The researchers analyzed hospital, laboratory and public health clinic records for information on patient demographics, socioeconomic status and clinical traits. They also collected and assessed information about treatment, case management, expense and clinical outcomes. Hospital UB-04 forms were used to collect information on the total charges for each TB-related hospitalization. The investigators determined sputum-culture conversion and drug resistance by reviewing all accessible culture and susceptibility results for the duration of each case.

The sample consisted of 135 patients, 130 of whom had MDR TB and five who had XDR TB.  The sample represented 36% of MDR TB cases and 56% of XDR TB cases reported in the United States between 2005 and 2007.

Among patients for whom data on comorbidities was accessible, 20% of 121 had diabetes and 12% of 116 had HIV.

Of 112 patients eligible for culture conversion, the rate of conversion was 97%. Culture conversion took place within a median of 2 months after initiating a five-drug treatment regimen. Of the 134 patients who were alive at diagnosis, 78% completed treatment, 11% transferred within or outside the United States or were lost to follow-up, and 1% discontinued the treatment regimen due to adverse events.

There was no treatment failure or TB recurrence within 1 year after the end of treatment. Twelve (9%) of the 134 patients died during treatment, and 75% of these deaths were related to TB.

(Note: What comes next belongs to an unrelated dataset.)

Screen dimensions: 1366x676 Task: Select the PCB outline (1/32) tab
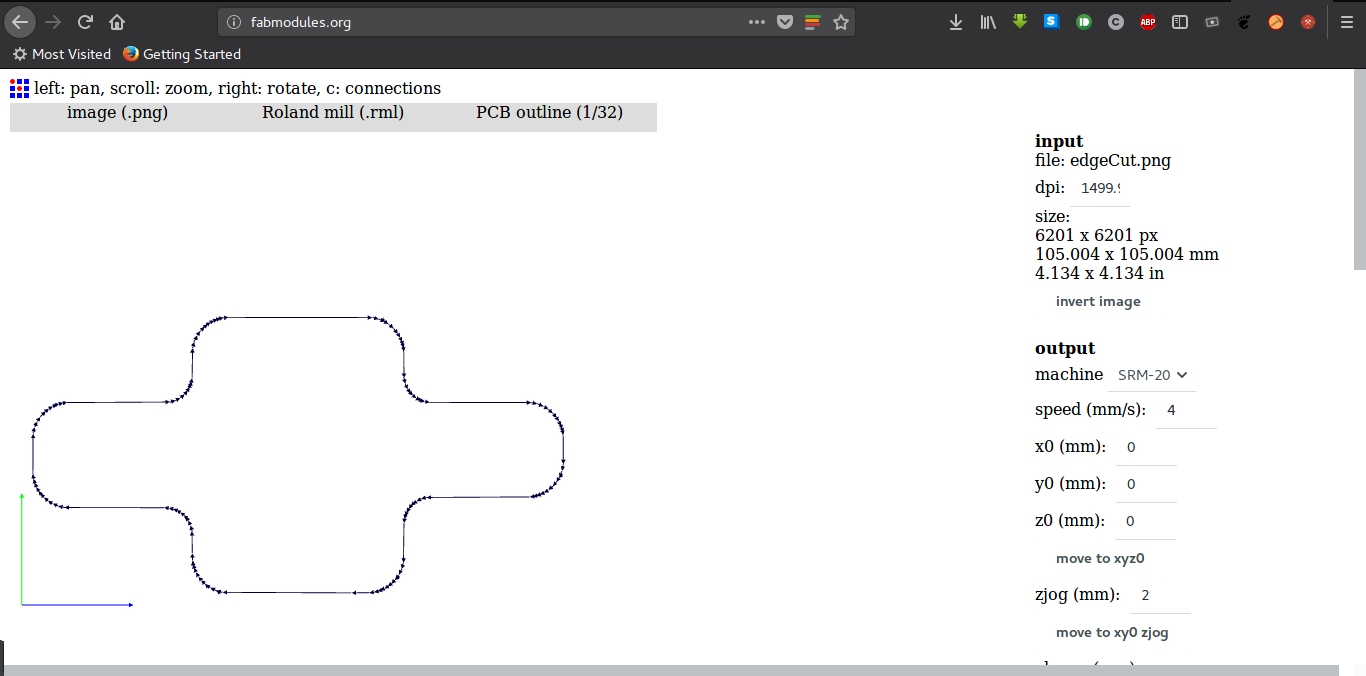(549, 112)
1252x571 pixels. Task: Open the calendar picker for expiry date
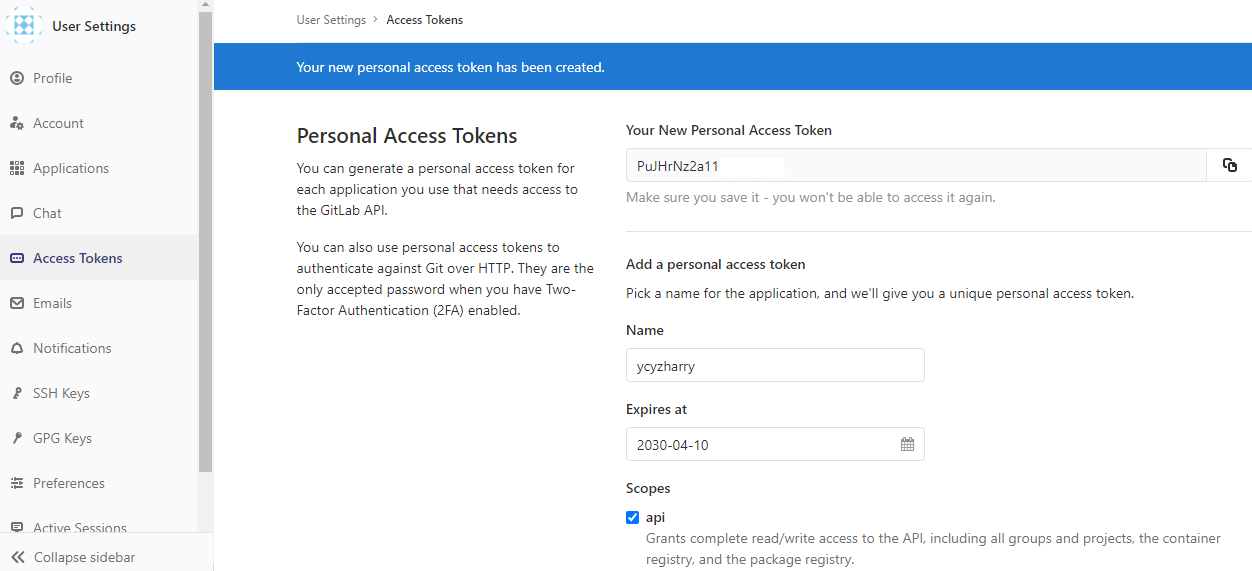[x=907, y=444]
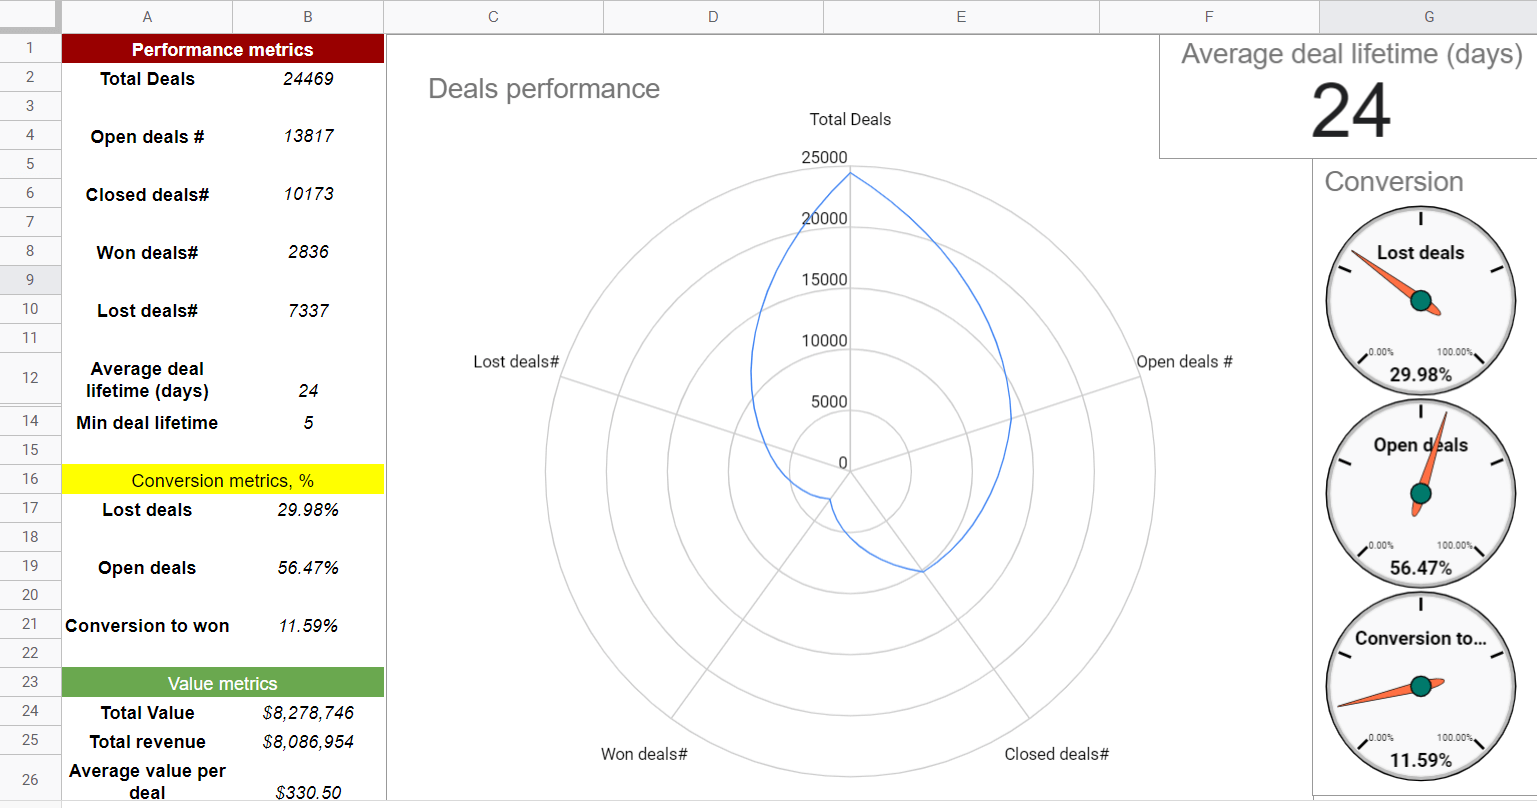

Direct costs averaged $134,000 per MDR TB patient and $430,000 per XDR TB patient — most of which was covered by the private sector, according to the researchers. In contrast, the estimated cost for each non-MDR TB patient totaled $17,000.

“Despite the extensive drug resistance found at the time of diagnosis, culture conversion and treatment completion rates were high and mortality rates were low,” the researchers wrote. “Records of treatment practices documented near-universal use of directly observed therapy. However, these outcomes came at a high cost to the public sector, providing incentives for the United States to prevent MDR/XDR TB.”

Disclosure: The researchers report no relevant financial disclosures.